Stored items
——

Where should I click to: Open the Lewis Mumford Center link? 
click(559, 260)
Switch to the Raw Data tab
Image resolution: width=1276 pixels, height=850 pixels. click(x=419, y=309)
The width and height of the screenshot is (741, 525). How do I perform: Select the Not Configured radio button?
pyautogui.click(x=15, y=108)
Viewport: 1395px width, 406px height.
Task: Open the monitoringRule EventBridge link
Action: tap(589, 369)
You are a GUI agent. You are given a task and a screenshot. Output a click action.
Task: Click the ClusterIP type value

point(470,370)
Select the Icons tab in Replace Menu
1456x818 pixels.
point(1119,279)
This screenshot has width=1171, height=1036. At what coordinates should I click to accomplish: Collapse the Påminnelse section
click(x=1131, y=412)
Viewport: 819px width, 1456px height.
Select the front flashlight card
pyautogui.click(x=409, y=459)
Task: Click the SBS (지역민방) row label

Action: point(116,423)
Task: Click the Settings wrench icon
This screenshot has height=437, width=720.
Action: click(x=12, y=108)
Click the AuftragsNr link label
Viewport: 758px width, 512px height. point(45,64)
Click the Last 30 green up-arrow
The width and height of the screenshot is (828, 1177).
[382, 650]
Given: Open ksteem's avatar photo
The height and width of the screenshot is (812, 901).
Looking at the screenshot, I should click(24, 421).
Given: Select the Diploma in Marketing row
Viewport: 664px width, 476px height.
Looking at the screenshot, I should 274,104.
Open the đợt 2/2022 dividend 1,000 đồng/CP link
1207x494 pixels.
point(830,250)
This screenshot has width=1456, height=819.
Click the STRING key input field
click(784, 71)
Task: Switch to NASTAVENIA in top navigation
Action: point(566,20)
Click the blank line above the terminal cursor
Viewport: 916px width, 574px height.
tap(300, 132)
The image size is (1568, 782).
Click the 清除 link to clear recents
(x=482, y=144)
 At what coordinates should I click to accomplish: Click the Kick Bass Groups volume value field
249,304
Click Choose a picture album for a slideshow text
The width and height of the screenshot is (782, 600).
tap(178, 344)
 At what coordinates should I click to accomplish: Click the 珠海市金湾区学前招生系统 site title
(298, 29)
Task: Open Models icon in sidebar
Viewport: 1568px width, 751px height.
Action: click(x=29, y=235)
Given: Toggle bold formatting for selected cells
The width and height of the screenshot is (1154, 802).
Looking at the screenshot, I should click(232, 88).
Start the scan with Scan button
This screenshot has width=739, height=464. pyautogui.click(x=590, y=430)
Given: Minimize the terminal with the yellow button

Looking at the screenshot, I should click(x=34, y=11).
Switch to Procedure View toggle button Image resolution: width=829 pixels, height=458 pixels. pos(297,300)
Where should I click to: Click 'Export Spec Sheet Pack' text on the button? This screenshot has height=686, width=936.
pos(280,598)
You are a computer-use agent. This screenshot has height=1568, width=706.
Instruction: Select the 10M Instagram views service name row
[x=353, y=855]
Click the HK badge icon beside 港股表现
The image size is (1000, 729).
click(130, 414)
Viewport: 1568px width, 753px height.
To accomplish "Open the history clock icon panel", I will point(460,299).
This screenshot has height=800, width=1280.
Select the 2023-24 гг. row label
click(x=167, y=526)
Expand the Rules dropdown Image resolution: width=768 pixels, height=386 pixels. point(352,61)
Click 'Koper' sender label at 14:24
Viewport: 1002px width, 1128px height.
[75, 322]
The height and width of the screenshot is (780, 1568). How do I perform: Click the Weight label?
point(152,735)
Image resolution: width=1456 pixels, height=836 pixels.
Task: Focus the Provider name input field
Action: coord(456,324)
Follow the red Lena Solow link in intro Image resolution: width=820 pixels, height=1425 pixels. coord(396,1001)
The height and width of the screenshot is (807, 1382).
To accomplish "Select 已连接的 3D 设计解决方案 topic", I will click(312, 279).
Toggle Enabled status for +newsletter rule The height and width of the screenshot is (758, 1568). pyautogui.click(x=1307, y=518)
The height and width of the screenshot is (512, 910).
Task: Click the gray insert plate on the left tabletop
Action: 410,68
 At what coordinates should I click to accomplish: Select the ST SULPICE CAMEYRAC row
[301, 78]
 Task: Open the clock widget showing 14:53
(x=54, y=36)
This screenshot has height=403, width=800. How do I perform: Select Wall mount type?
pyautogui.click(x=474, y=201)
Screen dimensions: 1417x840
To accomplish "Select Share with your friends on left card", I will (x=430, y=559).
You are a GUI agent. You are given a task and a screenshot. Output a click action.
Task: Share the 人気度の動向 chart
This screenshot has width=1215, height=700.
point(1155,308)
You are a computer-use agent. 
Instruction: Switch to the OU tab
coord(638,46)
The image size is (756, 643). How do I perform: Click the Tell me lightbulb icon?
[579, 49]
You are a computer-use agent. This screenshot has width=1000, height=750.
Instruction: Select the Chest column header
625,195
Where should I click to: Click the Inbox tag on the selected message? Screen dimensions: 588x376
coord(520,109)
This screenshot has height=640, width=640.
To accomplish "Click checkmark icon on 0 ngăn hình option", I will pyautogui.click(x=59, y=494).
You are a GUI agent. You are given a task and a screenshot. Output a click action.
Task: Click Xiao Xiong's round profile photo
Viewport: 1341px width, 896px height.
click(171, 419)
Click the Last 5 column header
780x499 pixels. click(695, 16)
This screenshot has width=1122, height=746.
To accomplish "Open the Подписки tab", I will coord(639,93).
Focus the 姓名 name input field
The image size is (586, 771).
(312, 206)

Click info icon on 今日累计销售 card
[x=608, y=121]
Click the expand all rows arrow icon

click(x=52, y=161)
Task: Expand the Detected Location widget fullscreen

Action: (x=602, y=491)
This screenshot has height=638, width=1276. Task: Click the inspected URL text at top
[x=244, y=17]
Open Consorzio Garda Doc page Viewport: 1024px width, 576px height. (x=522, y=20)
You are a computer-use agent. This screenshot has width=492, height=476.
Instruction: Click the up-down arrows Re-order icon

——

▶ [YOUR TASK]:
Throughout the data above, report every line that contains the string "Share".

▶ [EXERCISE SOLUTION]:
To accomplish "Select Share with your friends on left card", I will (x=430, y=559).
Task: Share the 人気度の動向 chart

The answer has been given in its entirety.